There is a local club in the Winter Park, FL area (Suburb of Orlando) that races Tycos, Tomy Turbos, Tomy SRTs, Stock/Spec Wizzard Storms, and Polystock cars the first Saturday of every month. 

Ken's Classic Slots (http://www.kensclassicslots.com/) / RadTrax is the local club. Check them out. Its best to contact Ken Graff or Jimmie Parris for more info.

KEN GRAFF # 407-683-1383
JIMMIE PARRIS # 407-421-1207 Hm # 352-978-6530 Cell


----------



## E-Force-1 (May 31, 2007)

slotcar58,
There is a State Series of H.O. Racers that has been in existence since 1999. Try www.fhora.com. I have been heading up this club for ten years now. We race the national type classes regularly and the toy / club types classes every once in a while. Come check out in September 19th when we race at Ken's classic slots again. Check for race announcements here on this BB. We have seven places to race and about ten tracks in the circuit.


----------



## roffutt (Jun 30, 2006)

Leo/Rick,

Why wait until September.. FHORA race in Lakeland this weekend! 

Both groups are a lot fun, with each running one race per month.. which provides bi-monthly racing schedule if you so choose. There are two newer racers at Ken's that live in your area (St. Cloud), and a few others that live in Orlando area. 

Feel free to PM or email me for more details. :thumbsup:

-Robbie


----------



## slotcar58 (Jun 21, 2007)

*Thank you for your input!*

Thank you to all for your input.

I was not trying to ruffle any feather by offering to hold races at my home. I made an original post on 6/21/07. No one responded with any HO racing except a group in Daytona.

This will actually save me a lot of money, since I would have to bring my track down from MI, store the trailer for a couple of months, sell my 1972 Dart, and buy a new power supply. 

I will try to make it to Ken's, in June, since my daughter is graduating from U of MI the end of April.
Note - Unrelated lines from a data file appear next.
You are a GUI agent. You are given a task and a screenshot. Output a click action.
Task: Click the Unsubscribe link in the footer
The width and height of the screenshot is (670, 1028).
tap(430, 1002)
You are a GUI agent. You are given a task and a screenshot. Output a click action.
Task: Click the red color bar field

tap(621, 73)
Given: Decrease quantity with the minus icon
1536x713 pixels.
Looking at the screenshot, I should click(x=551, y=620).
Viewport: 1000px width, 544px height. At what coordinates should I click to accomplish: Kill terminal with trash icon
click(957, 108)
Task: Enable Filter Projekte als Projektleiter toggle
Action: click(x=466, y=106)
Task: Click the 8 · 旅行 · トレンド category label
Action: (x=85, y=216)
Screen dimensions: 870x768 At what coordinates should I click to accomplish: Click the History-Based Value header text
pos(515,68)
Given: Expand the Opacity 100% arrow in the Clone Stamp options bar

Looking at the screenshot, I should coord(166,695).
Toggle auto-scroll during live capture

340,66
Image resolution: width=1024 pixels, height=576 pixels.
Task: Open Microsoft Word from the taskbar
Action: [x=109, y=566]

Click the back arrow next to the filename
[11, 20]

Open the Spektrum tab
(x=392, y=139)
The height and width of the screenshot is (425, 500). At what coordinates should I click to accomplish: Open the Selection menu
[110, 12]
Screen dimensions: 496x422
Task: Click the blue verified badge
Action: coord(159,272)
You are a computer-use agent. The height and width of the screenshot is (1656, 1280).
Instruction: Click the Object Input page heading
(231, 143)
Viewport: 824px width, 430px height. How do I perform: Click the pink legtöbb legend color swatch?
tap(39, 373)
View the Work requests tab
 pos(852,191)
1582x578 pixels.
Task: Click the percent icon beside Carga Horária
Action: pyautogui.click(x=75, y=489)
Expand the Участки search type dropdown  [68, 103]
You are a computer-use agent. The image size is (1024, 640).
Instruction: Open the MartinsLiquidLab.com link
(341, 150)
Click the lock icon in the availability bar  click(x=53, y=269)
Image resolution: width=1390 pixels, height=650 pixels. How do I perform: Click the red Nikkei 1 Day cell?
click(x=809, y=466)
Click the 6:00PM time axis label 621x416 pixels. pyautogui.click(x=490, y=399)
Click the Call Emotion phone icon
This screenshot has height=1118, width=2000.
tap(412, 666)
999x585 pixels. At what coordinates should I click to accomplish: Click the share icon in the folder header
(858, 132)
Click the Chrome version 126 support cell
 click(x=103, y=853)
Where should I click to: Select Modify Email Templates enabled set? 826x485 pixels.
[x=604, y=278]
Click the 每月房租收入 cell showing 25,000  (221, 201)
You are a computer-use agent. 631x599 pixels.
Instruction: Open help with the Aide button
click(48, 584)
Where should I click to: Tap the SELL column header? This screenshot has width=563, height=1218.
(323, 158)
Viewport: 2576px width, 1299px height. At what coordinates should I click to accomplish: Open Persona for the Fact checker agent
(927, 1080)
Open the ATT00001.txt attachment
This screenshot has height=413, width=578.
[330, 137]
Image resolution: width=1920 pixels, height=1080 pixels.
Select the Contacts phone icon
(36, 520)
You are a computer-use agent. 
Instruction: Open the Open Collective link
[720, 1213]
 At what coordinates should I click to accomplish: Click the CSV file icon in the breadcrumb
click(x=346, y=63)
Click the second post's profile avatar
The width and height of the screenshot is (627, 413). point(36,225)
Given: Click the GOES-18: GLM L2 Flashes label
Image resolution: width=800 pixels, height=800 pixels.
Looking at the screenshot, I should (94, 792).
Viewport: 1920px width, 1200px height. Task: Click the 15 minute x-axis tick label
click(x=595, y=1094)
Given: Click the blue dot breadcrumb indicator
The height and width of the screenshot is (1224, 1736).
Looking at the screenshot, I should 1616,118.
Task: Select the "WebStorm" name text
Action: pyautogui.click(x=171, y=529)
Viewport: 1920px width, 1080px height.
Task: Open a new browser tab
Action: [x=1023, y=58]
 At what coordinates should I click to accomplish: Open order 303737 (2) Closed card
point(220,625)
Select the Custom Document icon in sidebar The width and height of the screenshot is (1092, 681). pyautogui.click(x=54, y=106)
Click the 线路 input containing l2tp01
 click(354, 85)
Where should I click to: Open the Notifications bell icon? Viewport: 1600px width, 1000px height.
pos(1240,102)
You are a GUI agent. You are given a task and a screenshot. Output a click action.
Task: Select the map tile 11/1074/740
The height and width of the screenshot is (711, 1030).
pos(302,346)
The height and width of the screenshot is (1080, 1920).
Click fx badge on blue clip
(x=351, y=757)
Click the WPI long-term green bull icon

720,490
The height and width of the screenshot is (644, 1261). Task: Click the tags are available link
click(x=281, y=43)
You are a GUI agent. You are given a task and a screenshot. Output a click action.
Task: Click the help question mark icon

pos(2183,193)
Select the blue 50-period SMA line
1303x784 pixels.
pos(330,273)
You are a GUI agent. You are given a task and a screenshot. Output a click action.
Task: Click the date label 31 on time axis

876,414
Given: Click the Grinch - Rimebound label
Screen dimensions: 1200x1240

My objective is fun. I am past my ultra competitve days!

Good Racing!

Leo (Rick) Belleville


----------



## E-Force-1 (May 31, 2007)

> I was not trying to ruffle any feather by offering to hold races at my home.


slotcar58,
You are not ruffling any feathers. Just you should enjoy some already ongoing slotcar action until you bring your track down from up north. Those group of guys racing at Ken's would be more than glad to add your track to their schedule and they can alternate Saturdays with you.


----------